LakeSentry uses statistical and rule-based detectors to surface changes that deserve investigation. Anomalies are not automatic proof of waste; they are a starting point for cost forensics.

  • Cost spike: spend is unusually high compared with baseline.
  • Duration anomaly: workload runtime is unusually high.
  • Failure-rate spike: failed runs or queries increased materially.
  • Warehouse spend spike: SQL warehouse spend moved outside baseline.
  • Serving spike: model serving request/cost patterns changed unexpectedly.
  • Budget risk: projected spend is on track to exceed a budget.
  • Attribution declining: the share of attributed spend dropped and more cost is now unattributed.

LakeSentry combines statistical and threshold detectors. For time-series detectors it uses a Z-score:

z = (current_value - baseline_mean) / baseline_standard_deviation

Current backend thresholds include:

DetectorMain trigger
Cost spikeRecent spend over the last 48 hours has z-score ≥ 2.0 or is at least 2.5× baseline, with baseline average at least $10 and delta at least $50.
Duration anomalyRuntime z-score ≥ 2.5 with at least 5 baseline runs.
Failure-rate spikeFailure rate increased by at least 15 percentage points.
Warehouse spend spike30-day warehouse velocity increase, minimum $1,000 delta.
Serving spikeLast 7 days compared with the previous 7 days, minimum $500 delta.
Budget riskProjected spend exceeds the budget by at least 10%.
Attribution decliningUnattributed share increased by at least 5 percentage points week over week.

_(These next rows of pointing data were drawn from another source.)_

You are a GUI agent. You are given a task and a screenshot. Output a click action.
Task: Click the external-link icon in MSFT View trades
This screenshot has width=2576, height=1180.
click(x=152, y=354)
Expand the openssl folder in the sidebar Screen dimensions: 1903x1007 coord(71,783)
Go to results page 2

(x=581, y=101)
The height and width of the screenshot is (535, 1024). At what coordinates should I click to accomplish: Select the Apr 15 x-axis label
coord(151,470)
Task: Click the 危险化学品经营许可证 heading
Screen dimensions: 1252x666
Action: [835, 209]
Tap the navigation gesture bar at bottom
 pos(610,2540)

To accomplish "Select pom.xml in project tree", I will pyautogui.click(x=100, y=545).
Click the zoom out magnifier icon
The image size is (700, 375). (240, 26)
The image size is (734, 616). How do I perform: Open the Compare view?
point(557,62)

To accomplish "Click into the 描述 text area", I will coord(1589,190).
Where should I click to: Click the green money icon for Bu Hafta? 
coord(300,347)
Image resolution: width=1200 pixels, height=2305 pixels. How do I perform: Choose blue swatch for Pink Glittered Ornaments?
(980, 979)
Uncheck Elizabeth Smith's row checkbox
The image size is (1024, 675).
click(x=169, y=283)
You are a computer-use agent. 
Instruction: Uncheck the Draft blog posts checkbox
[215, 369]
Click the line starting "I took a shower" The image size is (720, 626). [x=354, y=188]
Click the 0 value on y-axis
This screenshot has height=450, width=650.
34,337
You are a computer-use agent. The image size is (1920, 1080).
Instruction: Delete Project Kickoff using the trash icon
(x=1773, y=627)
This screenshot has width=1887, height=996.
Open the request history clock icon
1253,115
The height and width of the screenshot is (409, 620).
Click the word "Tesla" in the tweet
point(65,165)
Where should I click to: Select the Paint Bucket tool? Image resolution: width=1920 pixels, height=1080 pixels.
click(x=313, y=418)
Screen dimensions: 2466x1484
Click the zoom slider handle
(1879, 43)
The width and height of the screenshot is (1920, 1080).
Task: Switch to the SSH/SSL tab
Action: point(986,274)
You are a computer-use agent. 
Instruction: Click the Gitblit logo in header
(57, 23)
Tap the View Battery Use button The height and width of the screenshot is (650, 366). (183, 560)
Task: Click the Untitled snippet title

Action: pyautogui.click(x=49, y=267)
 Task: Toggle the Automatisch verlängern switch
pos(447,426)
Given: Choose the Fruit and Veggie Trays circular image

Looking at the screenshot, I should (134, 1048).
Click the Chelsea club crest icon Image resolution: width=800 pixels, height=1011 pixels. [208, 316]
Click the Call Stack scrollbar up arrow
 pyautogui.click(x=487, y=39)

Severity is detector-specific. Cost spikes become high/critical when z-score or multiplier crosses higher thresholds. Budget risk becomes high above 25% projected overage and critical above 50%.

  • At least a small number of data points is required before a Z-score is meaningful.
  • Constant data has zero standard deviation; LakeSentry does not flag those points as anomalous.
  • Cost and runtime anomalies are interpreted with supporting evidence such as resource, owner, and time range.
  • Budget risk uses projection against the budget period, not only Z-score movement.
  1. Open the insight detail page and review evidence.
  2. Use Cost Changes to see the period-over-period driver.
  3. Drill into Cost Explorer by workspace, team, principal, compute type, or table.
  4. Open the related workload, cluster, SQL warehouse, or serving page when linked.
  5. Resolve or dismiss the insight after confirming the cause.